TEXT SEGMENT

In the rating action commentary, Fitch said “In October the government launched an Economic Reconstruction and Recovery Plan (ERRP), focusing on boosting infrastructure investment, increasing energy supply, job creation, and re-industrialisation. However, the track record of implementation of earlier reform initiatives has been relatively weak and, even if implemented, the effect of the reforms would be limited and take time to accumulate. The challenging fiscal context will also complicate some of the initiatives and will weigh on growth over the medium term.”
What are the implications of these downgrades?
Lowering credit ratings will directly impact the cost of borrowing owing to rising interest rates. This will have the effect of directly translating to higher costs of funds for businesses. The ripple effect of this will be lowering productivity levels as a result of inadequate capitalization. This affects both big businesses and small enterprises. While big businesses may have somewhat of a buffer owing to their size small enterprises are at a higher risk of shutting down completely.
Lowering in confidence
Difficulties in credit ratings and the negative outlook create a situation where confidence in South Africa’s debt also lowers significantly. This decreases business confidence and access to credit markets. As iterated by the countries minister of finance, the downgrade will affect the country in a ‘painful’ manner, affecting both credit and fiscal space.
The decision by Fitch and Moody’s to downgrade the country further is a painful one. The downgrade will not only have immediate implications for our borrowing costs, it will also constrain our fiscal framework” Tito Mboweni, South African Minister of Finance.
Once the government’s cost of borrowing increases, they are two possible outcomes for how the government will respond. The first is to focus on increasing revenue. Given that the main revenue base for the government is taxation this would directly translate to either an increase in already existing taxes or an additional tax levy.
The other option the government may pursue is to cut spending. This would mean making cuts on both government-related and social expenditure. The extent to which this will be achievable is in question. This is because firstly, COVID affected livelihoods at the household level, prompting the need for government intervention in protecting the livelihoods of its citizens. Secondly, populist policies will usually drive continued spending, given that the populace has a propensity toward protest it would be very difficult to cull spending. Finally, unemployment is on the rise in the country and therefore the government spend on social services will be difficult to curtail.

DATA LISTING
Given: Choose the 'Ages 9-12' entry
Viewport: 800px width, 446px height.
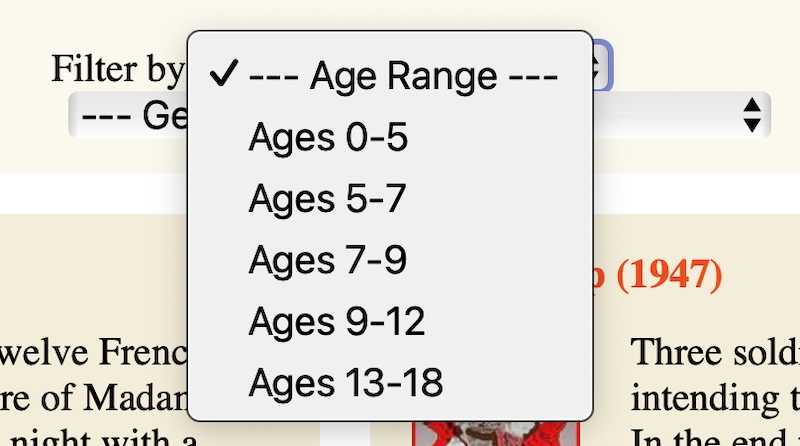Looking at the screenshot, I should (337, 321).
---
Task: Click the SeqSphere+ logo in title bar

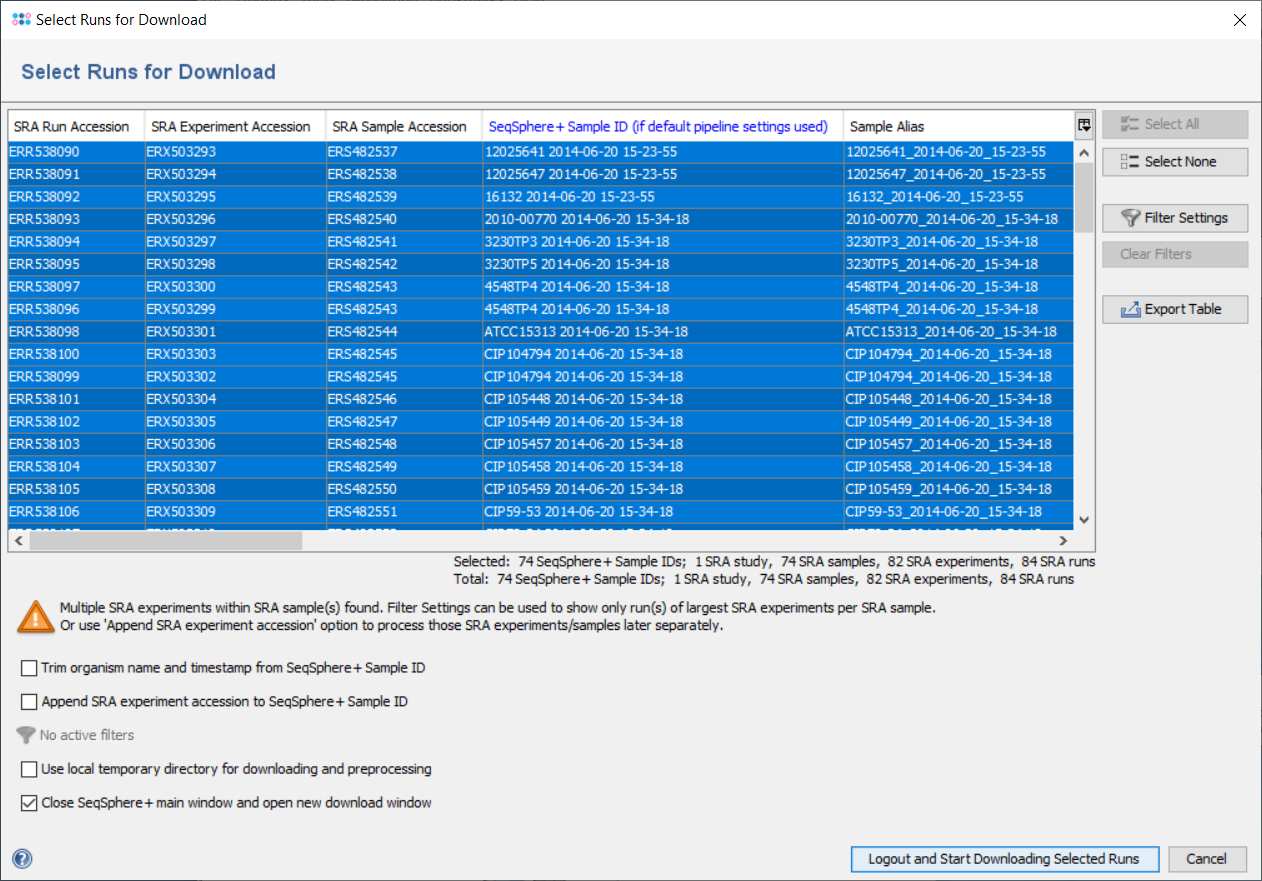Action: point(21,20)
...
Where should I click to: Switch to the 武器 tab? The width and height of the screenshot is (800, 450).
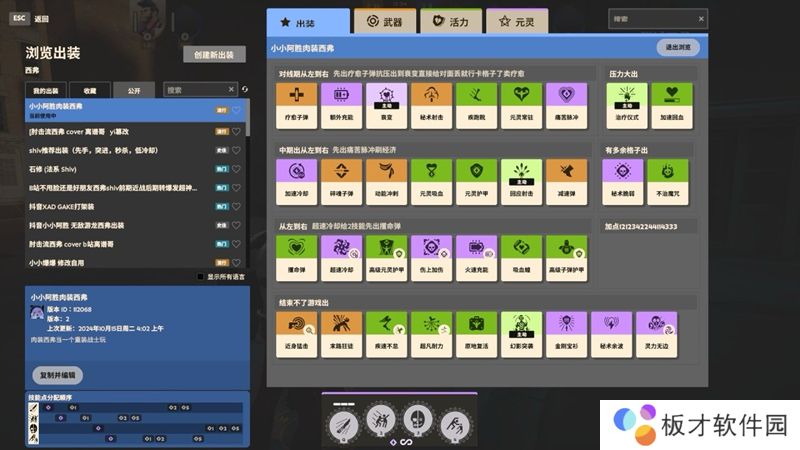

ABOUT THIS TASK
Write the next part of the text on South Africa's credit rating downgrades, starting after its final sentence. The data comes from a source separate from the text.

EXERCISE ANSWER
Reduced asset values
For the general population, this higher cost of borrowing translates to a lowering of value in financial assets like savings and retirement plans, a higher cost of individual borrowing, and ultimately a decrease in disposable income. In light of the current state of affairs where many people have been made redundant and unemployment is on the rise, this poses a significant challenge for individuals in the country. This may translate to decreasing livelihoods and standards of living.
These downgrades imply an increasing cost of borrowing and a rising cost structure. This would either see small business players transferring the additional cost of doing business to the consumer or a significant reduction in the bottom line as companies fail to cope with the rising expenditure side.
As the cost of borrowing increases, it directly affects the value of local currency causing a depreciation against major currencies. As the value of the rand decreases so does the cost of importing critical supplies such as oil into the country. This will directly translate to increased costs of other commodities and rising inflation rates. This affects business, ordinary people, and the government fiscus.
In conclusion, the COVID-19 pandemic’s effects on the South African economy have been tremendous. Apart from directly impacting lives and livelihoods, the pandemic is rearing its ugly head into credit and debt accessibility both nationally and internationally as evidenced by these lowering credit ratings. These ratings have a direct impact on both fiscus and individuals and cast a negative shadow over South Africa’s economy.